第61回 無学租元禅師

時は鎌倉時代,元寇の時の執権時宗の父時頼公は,南宗から禅師を招き,建長寺を開山しました。息子の時宗も禅の修行に励み,指導者としての資質を磨きました。

このような時に,一度目の元寇である文永の役が起きます。この時,時宗は24才,元軍は3万とも言われる軍勢で,まずは対馬と壱岐を攻め,島民のほとんどは虐殺されました。その後,元軍は博多に上陸し,日本軍は大宰府まで後退するというピンチに陥りました。この時の時宗の心境はどうだったでしょうか。
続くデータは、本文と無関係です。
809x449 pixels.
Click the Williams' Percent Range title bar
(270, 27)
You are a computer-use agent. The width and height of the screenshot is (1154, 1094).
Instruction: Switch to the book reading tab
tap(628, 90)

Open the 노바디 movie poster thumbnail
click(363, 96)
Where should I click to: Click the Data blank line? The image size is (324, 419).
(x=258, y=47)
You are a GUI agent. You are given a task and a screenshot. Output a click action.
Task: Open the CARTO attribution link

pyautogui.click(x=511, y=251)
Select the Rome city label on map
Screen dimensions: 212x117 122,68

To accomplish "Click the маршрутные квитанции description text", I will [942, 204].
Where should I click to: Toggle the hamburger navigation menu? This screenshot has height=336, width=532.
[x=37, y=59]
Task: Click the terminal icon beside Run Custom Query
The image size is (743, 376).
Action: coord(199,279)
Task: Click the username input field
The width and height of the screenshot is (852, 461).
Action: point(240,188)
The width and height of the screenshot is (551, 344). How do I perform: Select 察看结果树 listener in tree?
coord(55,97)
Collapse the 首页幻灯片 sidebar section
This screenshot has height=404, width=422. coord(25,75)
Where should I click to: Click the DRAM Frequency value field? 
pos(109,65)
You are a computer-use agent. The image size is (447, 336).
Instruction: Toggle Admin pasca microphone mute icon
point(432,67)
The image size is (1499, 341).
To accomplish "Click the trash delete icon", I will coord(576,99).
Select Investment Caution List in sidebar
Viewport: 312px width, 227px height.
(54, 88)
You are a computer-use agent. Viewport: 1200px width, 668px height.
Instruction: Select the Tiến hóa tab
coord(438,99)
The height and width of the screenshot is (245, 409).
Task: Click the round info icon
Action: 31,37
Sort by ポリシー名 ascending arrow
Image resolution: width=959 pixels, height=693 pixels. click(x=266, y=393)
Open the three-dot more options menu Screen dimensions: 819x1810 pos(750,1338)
当然強い恐怖感にさいなまれていたと思いますが、その時、時宗はいささかも動じる様子がなかったと言われています。やはり、禅で鍛えた心と身体がそのような時宗をつくったのでしょうか。その後、時宗はやはり、南宗から無学租元禅師を招きます。無学租元禅師は54才でありながら、厳しい航海を経て来朝し、建長寺の住持となりました。そして、時宗を支えました。

弘安の役が起きたのは、無学租元禅師が来朝した2年後のことでした。この時、日本に襲来した元軍は何と14万。文永の役の実に5倍です。この時の時宗は31才。心が張り裂けるほどの恐怖感にさいなまれていたのではないでしょうか。時宗は無学租元禅師に助言を求め、心の安らぎを得て元軍に立ち向かいます。その後、御承知のように台風が来て、日本は何とか救われました。

時宗はその後,国家鎮護と蒙古襲来による殉死者を敵味方なく供養するために,円覚寺を開創しました。そして時宗は,弘安の役の3年後(34才),無学租元禅師はその2年後(61才)に亡くなられました。

私はこの事実を知って,このお二人は外国の侵略から日本を守るために,お生まれになったのではないかと感じました。日本は,このような先人達の並々ならぬ努力によって,今があるのだと感じ,先人達への深い感謝の念が沸き起こりました。